• [Tarefas]
**1)** Segundo o texto sobre o piano de Entrecampos, que empresa lançou a iniciativa?
**2)** Prossiga o texto sobre o piano comunitário de Entrecampos a partir da última frase apresentada.

• [Secção do texto]
Desde o final do ano passado, Entrecampos conta com um piano comunitário para oferecer música e alegria aos passageiros e transeuntes da estação de comboios. Uma iniciativa da tecnológica portuguesa Critical Software, que tem gerado surpresas e histórias inesperadas.

As estações de comboio costumam ser lugares de passagem, marcados pela correria, pelo tempo contado e pelo stress. No entanto, o piano instalado em Entrecampos, no final do ano passado, tem mostrado que essas interfaces podem também ser locais de tranquilidade, onde se pode simplesmente parar um pouco para tocar ou ouvir música.
Desde Novembro de 2023 que a estação de comboios de Entrecampos conta com um piano comunitário, que pode ser tocado por qualquer pessoa de forma livre e gratuita. A iniciativa foi lançada em Novembro de 2023 pela tecnológica portuguesa Critical Software, e provou desde então ser um sucesso. “No início, tive grandes dúvidas. Temia que no espaço público as pessoas fossem tímidas e que não iriam usar o piano. Não é algo que esteja muito presente na cultura portuguesa, não é?”

João Carreira, director executivo da Critical Software, foi o grande responsável pela colocação de um piano comunitário em Entrecampos. “Chegámos a fazer alguns contactos com escolas de música para passarem aqui regularmente com os miúdos, mas acabou por não ser necessário. Desde o primeiro dia, podemos passar aqui a qualquer hora e estará sempre alguém a tocar”, conta o executivo. “Não sei como é que tanta gente toca piano nesta cidade”, brinca.
São mesmo raras as vezes que, nos últimos meses, passamos em Entrecampos e que ouvimos um silêncio. De manhã, à noite, durante a tarde, à hora de almoço. Há quase sempre alguém, anónimo, junto ao piano a tocar para quem estiver de passagem. Por vezes, há pessoas a parar um pouco junto ao piano, seja para ouvir com mais atenção a música, tirar uma fotografia ou até dar os parabéns ao pianista. “Às vezes, recebo uma mensagem a dizer: ‘olha João, vai ver o piano que está lá um tipo que parece o Elton John’. Vou ver e está uma pessoa vestida como o Elton John a tocar piano muito bem. Ou ‘vai lá ver que está lá agora um grupo de pessoas a tocar violino e trompete com o piano’. Estes momentos acontecem muito”, diz João Carreira.

• [Registos fornecidos]
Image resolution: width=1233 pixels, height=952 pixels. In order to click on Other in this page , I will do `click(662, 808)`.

* * *

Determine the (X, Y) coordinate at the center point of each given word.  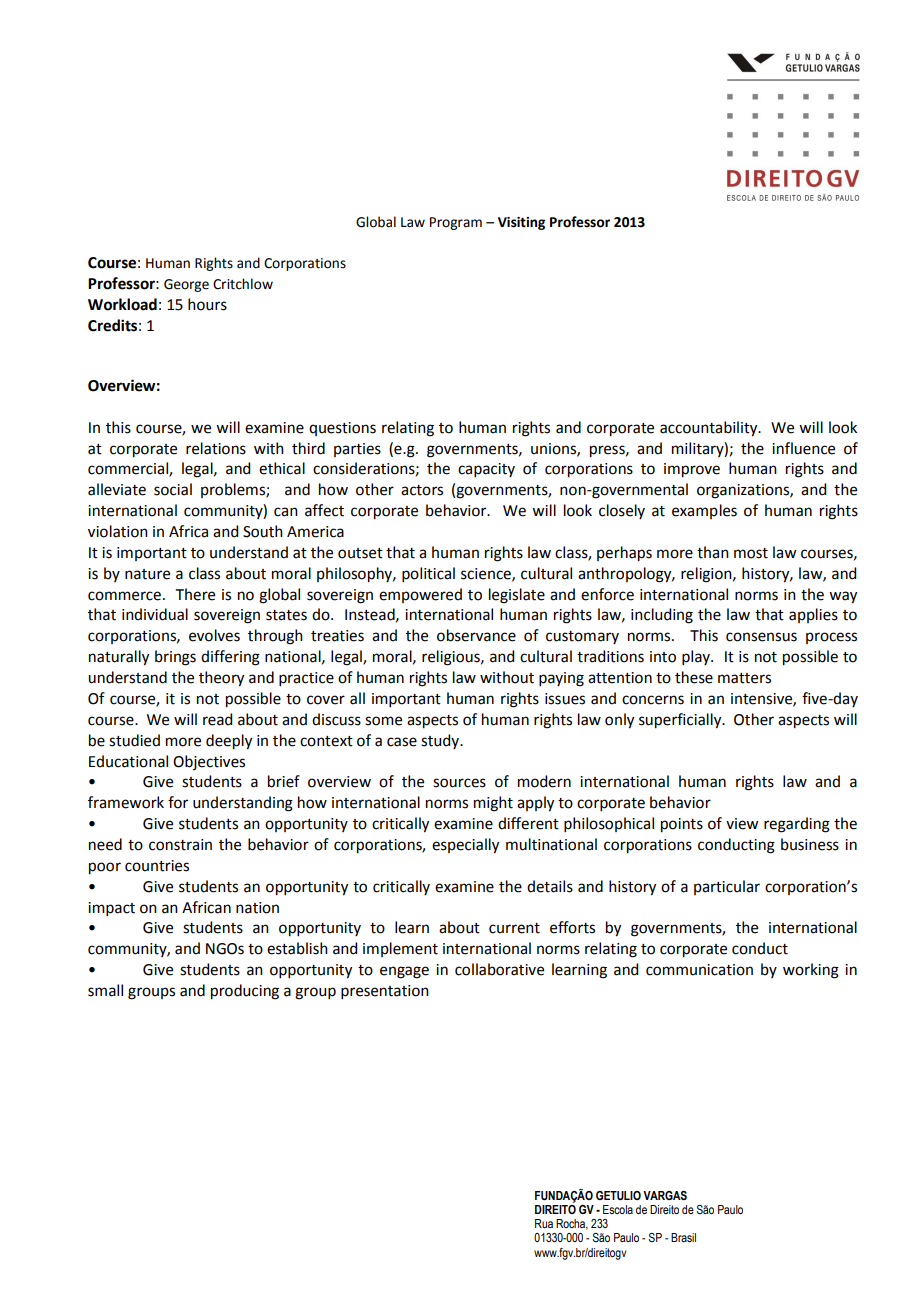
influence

• [Respostas às tarefas]
**1)** A tecnológica portuguesa Critical Software.

**2)**
O que acontece no piano de Entrecampos pode ser acompanhado 24 horas, via streaming, através do site the-piano.pt. Existe uma câmara a apontar para a zona do piano e um aviso a indicar às pessoas que aquela área está a ser filmada e transmitida. Além de Entrecampos, também existe um piano na estação de metro da Trindade, no Porto, e em breve existirá um piano algures em Coimbra, numa localização ainda por definir. “Mas o piano que colocámos em Entrecampos tem uma história engraçada”, começa por dizer João. “Estava a apresentar a ideia na nossa comissão executiva, que é um grupo de sete pessoas. Toda a gente adorou. E um colega diz-me que tem um piano em casa, que não toca desde que é adolescente e que tinha o todo o prazer de oferecê-lo para pôr em Entrecampos.”

Para uma empresa de tecnologia, um piano é um instrumento bastante analógico. Mas João garante que, tirando a transmissão online, não há nada de digital nesta iniciativa. O objectivo é apenas comemorar os 25 anos da Critical Software. “Nós sentimos que para chegarmos até este 25 anos, não foi só o nosso esforço pessoal ou o esforço da Critical, mas toda a gente à nossa volta, de tudo, das infraestruturas, das estações de comboio, das estradas, das comunicações, das pessoas, tudo”, explica João. A música faz parte da empresa, que inclusive tem uma banda interna e uma sala de ensaios no edifício de Lisboa, que fica mesmo ao lado da estação de Entrecampos. “Sentimos, por isso, que um piano simboliza muito bem a nossa cultura.”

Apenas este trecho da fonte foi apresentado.